Afaics, the history of this confusion is:
1. I guess today nobody can explain why it was needed
in arch/i386/kernel/signal.c, perhaps it was always
wrong. This predates 2.4.0 kernel.
2. then it was copy-and-past'ed to the new x86_64 arch.
3. then it was removed from i386 (but not from x86_64)
by b93b6ca3 "i386: remove unnecessary code".
4. then it was reintroduced under CONFIG_X86_64 when x86
unified i386 and x86_64, because the patch above didn't
touch x86_64.
Remove it. ->addr_limit should be correct. Even if it was possible
that it is wrong, it is too late to fix it after setup_rt_frame().
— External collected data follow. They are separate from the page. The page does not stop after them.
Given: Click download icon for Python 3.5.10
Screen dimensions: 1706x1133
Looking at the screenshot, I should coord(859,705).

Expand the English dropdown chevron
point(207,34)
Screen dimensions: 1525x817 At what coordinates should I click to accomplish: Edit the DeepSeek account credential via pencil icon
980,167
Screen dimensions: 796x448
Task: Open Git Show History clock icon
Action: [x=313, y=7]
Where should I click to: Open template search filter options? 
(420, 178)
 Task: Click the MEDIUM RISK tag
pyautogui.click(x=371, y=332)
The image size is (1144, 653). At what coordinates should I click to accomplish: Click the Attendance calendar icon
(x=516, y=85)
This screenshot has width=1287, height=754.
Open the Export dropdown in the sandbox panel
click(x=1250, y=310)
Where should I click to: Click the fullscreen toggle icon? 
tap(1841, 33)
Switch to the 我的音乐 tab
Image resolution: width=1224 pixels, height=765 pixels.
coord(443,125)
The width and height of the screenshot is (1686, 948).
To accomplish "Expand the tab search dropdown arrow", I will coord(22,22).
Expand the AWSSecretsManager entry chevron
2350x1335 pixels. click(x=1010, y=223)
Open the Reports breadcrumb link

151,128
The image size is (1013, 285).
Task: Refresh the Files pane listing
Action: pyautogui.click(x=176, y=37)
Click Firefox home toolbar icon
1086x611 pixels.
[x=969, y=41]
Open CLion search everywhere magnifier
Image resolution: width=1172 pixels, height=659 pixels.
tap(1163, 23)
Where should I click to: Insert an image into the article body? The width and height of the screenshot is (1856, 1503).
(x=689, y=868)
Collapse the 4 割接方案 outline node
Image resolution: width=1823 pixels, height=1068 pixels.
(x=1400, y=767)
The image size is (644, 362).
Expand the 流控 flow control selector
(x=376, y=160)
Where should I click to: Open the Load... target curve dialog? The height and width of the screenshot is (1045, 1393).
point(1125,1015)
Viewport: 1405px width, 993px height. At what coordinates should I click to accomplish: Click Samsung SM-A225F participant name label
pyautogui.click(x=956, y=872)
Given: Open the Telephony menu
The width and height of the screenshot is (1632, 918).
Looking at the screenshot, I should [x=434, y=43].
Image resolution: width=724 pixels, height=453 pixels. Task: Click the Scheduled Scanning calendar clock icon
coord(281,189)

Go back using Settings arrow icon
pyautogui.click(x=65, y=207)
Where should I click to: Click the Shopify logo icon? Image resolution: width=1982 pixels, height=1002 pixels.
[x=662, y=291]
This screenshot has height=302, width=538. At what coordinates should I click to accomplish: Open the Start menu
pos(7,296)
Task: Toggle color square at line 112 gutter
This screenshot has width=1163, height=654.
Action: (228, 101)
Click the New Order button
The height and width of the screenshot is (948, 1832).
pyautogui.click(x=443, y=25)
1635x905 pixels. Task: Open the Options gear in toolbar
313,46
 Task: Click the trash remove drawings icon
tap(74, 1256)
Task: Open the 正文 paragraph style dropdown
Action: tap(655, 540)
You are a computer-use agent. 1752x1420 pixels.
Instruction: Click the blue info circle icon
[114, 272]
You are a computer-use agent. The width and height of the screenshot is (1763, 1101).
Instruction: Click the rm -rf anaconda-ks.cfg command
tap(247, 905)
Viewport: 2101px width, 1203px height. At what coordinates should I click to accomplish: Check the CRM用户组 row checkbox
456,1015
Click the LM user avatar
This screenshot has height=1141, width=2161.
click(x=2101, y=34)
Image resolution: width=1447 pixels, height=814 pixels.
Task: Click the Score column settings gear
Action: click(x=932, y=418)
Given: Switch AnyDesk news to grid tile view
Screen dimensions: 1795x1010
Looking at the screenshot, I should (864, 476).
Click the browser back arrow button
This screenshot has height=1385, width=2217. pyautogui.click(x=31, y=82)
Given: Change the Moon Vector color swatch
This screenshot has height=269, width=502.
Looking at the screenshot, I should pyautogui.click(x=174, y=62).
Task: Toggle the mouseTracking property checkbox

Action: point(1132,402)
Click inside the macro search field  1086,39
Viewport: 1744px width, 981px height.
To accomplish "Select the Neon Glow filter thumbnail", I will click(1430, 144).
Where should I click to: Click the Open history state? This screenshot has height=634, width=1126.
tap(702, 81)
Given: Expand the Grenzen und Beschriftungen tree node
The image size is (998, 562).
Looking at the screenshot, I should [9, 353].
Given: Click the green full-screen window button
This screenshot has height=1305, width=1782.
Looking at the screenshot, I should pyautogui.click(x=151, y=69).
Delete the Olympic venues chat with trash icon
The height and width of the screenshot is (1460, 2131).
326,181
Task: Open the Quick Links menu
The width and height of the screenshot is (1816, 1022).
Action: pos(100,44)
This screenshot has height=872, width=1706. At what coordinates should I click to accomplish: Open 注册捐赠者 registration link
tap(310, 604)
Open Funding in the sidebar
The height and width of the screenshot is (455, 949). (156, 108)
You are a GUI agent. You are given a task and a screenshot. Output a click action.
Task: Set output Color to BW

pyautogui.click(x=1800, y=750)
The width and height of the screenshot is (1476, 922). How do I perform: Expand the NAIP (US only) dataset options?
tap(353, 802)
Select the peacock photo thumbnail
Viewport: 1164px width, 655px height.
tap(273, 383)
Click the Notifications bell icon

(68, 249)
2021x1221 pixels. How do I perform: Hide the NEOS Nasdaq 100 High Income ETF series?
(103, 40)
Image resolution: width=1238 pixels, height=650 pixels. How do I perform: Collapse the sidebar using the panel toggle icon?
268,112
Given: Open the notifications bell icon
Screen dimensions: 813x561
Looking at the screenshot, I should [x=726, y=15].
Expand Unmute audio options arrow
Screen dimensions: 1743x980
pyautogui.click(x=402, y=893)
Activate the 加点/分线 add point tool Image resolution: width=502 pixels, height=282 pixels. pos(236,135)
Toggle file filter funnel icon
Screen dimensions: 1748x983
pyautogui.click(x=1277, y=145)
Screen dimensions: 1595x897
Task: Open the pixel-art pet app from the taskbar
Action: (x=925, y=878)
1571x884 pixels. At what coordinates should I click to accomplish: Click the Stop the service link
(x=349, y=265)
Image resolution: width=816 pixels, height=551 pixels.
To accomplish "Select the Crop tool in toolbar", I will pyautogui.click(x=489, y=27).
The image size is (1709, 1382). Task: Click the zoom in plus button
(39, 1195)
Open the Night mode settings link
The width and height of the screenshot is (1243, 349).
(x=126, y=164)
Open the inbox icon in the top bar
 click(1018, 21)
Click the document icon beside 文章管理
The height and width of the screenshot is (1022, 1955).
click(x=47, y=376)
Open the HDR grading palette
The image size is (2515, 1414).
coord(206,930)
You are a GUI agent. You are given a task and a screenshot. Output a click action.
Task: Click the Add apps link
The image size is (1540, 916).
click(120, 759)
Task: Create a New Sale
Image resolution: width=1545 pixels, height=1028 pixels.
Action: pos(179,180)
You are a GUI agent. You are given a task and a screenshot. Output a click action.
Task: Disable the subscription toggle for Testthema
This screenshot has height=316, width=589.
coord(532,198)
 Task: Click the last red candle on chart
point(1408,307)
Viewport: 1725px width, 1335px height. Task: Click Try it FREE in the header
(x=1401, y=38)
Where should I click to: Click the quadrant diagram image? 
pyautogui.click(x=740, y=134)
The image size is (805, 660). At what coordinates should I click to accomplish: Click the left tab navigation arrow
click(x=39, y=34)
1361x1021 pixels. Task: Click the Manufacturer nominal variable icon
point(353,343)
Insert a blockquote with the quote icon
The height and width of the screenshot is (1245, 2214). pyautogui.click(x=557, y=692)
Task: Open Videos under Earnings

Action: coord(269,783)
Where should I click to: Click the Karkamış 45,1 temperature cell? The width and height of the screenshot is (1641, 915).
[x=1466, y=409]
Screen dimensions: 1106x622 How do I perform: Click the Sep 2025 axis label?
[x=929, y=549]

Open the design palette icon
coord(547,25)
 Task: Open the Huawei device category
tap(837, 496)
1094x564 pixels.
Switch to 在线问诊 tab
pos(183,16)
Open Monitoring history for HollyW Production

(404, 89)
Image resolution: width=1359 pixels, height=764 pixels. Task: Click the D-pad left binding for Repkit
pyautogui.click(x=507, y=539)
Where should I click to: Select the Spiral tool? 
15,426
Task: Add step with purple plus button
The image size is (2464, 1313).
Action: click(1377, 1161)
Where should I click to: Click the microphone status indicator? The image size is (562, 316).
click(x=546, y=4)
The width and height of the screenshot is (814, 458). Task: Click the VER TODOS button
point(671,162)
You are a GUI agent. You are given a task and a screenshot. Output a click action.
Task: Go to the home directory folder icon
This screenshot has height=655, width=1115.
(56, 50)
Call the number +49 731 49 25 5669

Signed-off-by: Oleg Nesterov <oleg@...hat.com>
---
arch/x86/kernel/signal.c | 9 ---------
1 file changed, 9 deletions(-)
--- ptrace/arch/x86/kernel/signal.c~1_kill_set_fs 2011-05-22 16:27:28.000000000 +0200
+++ ptrace/arch/x86/kernel/signal.c 2011-07-10 18:06:30.000000000 +0200
@@ -717,15 +717,6 @@ handle_signal(unsigned long sig, siginfo
if (ret)
return ret;
-#ifdef CONFIG_X86_64
- /*
- * This has nothing to do with segment registers,
- * despite the name. This magic affects uaccess.h
- * macros' behavior. Reset it to the normal setting.
- */
- set_fs(USER_DS);
-#endif
-
/*
* Clear the direction flag as per the ABI for function entry.